Stability of matrix materials


Schematic of the MCFC cell.
Granule of an AlOOH-Li2CO3 mixture obtained by spray drying of a water-based slurry.

The Molten Carbonate Fuel Cell (MCFC) is presently one of the most mature and efficient fuel cell technologies, enabling electrical energy efficiencies of up to 48 % for 350-kW to 3-MW systems. Both the electrolyte storage capacity and the cell lifetime depend on the stability of the key component, the porous matrix made of submicron LiAlO2 particles holding the molten carbonate electrolyte by means of capillary forces. Particle coarsening and/or phase transformations during long-term operation may reduce the matrix electrolyte retention capability and impact cell life.

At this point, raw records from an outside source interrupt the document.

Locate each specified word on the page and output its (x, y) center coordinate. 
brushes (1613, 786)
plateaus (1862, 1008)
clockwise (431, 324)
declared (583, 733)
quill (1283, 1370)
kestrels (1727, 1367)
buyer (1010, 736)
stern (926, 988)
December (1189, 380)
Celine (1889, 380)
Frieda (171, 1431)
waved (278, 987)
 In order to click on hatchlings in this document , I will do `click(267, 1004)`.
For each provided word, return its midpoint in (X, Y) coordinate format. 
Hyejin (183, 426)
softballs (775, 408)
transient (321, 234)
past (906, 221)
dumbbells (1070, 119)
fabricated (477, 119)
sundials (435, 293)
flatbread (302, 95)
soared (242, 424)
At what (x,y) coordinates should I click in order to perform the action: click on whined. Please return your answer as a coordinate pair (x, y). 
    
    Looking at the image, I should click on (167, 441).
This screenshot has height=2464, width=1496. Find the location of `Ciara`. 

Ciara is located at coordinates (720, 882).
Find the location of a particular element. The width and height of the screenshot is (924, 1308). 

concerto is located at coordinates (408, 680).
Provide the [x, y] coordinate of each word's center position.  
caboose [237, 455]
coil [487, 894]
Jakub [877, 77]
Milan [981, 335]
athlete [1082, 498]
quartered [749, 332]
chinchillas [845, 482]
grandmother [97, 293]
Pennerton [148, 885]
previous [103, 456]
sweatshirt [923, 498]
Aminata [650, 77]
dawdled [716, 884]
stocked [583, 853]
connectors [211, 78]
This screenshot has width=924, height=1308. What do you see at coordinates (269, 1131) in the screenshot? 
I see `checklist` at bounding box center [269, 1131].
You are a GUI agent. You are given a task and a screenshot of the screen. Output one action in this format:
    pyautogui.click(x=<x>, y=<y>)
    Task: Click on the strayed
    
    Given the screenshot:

Although LiAlO2 nanopowder synthesis has already been reported, the stability in MCFC operating conditions remains an important challenge. The newly established Fraunhofer Attract group “Materials MCFC” works on addressing basic aspects of the effects of synthesis parameters on the coarsening behavior and phase transformations in LiAlO2 to enable more stable and simultaneously cost-efficient material. The research  infrastructure covering powder synthesis, matrix preparation by tape casting, materials testing, and materials  characterization in cells and half cells was established for this purpose. The solid- state reaction between AlOOH (Sasol Germany GmbH) and Li2CO3 (Sigma-Aldrich Chemie GmbH) was selected as the most promising approach due to its relative simplicity, good scalability, and cost-efficient starting materials. Different mixing/milling and drying approaches using either solvent- or water-based media were tested. Variation of calcination times and temperatures over wide ranges yielded information on the kinetics of the calcination process. The powders were characterized in terms of crystalline structure, porosity, crystallographic phases, and morphology using XRD, Brunauer-Emmett-Teller surface analysis, differential thermal analysis, and scanning electron microscopy. In the present work, the feasibility of chemically modifying the initial slurry in order to block undesirable LiAlO2 phase transformations during calcination at temperatures as high as 700 °C was demonstrated. This improvement resulted in a stable LiAlO2 phase over a wider temperature range and is important for high-temperature application of this material.